Фаина Оржеховская - Воображаемые встречи
Помню, как я однажды уже очень поздно улегся, разбитый, подавленный мыслью, что так и не нашел мотива для характеристики своего Тассо[136]. Все мелодии казались мне вымученными, слишком изысканными, немелодичными. «Тассо — герой, — думал я, — у него мужество, воля, сила. Все это так. Но ведь это с избытком есть и у Прометея. В чем же особенность Торквато Тассо, итальянского поэта? Что отличает его от других?»
Я незаметно уснул, так и не разрешив этих сомнений.
Может быть, слово «итальянский» осталось в моей памяти и не покидало ее больше. Но в ту ночь мне приснился приятный сон: будто я скольжу по каналу в черной гондоле и не то прислушиваюсь к пению гондольера, не то сам напеваю задумчивую мелодию, которая мне необыкновенно мила. И характер этой песни, близкой к венецианским «гондолеттам»[137], радует меня…

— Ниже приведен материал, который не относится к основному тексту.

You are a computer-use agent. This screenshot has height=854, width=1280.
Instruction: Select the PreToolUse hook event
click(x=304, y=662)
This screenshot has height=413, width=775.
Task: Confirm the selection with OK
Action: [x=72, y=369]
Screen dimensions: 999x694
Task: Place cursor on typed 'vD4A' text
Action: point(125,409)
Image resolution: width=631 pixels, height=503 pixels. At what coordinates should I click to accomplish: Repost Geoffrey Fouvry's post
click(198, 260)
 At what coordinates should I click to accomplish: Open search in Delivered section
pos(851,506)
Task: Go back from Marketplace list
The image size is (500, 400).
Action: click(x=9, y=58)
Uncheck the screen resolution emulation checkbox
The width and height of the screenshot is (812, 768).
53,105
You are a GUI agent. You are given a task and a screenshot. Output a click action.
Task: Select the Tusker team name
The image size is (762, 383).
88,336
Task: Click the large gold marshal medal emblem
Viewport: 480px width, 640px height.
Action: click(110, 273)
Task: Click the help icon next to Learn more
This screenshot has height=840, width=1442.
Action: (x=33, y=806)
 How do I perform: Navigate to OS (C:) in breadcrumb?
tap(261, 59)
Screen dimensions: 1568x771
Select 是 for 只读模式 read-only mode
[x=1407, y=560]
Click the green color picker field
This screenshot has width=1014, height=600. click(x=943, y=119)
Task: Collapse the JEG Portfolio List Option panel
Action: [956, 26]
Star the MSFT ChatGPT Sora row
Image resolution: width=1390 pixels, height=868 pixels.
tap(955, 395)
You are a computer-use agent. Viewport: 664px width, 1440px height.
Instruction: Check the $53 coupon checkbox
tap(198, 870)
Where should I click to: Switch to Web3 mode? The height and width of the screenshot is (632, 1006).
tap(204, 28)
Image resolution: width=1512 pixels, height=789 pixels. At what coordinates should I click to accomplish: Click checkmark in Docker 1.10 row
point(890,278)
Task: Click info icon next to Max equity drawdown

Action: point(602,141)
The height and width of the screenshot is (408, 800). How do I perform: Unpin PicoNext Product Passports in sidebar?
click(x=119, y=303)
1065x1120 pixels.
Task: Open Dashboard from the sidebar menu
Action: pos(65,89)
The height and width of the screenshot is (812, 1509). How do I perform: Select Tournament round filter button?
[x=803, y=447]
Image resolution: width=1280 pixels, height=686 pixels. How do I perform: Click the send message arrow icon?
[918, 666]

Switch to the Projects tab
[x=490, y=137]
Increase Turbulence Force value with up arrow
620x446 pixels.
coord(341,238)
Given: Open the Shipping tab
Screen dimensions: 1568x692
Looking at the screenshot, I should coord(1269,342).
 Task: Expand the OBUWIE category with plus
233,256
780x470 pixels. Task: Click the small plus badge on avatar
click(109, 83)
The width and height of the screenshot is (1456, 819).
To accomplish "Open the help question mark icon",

Проснувшись, я вскочил с постели, ощущая прилив сил. Солнце хлынуло в окна, и в ту же минуту я, к своему счастью, вспомнил ночную песню всю целиком. И тут же понял, что эта неожиданно обретенная мелодия и есть наилучшая тема Торквато Тассо.
А «Фауст-симфония»! Бог ты мой, как мучился я, думая о Мефистофеле! Тема Фауста, сложная, полная противоречий, далась мне сравнительно легко. Многие из нас пережили фаустовские муки. Вся моя прошедшая жизнь могла быть преддверием к этой теме. Маргарита — образ девической прелести и чистоты. Я и для нее нашел музыкальный рисунок. Немало таких девушек встречал я в жизни и не раз, глядя на них, вспоминал:
Ты, как цветок весенний,
Чиста, нежна, мила.
Любуюсь я, но на сердце
Скорбная тень легла.
Но Мефисто? Дух отрицания! Как передать его в музыке? Разве есть такой звукоряд, который способен воплотить зло? Да, его можно изобрести, но будет ли это музыкой? А я хорошо помню завет Моцарта: в музыке все должно быть музыкально.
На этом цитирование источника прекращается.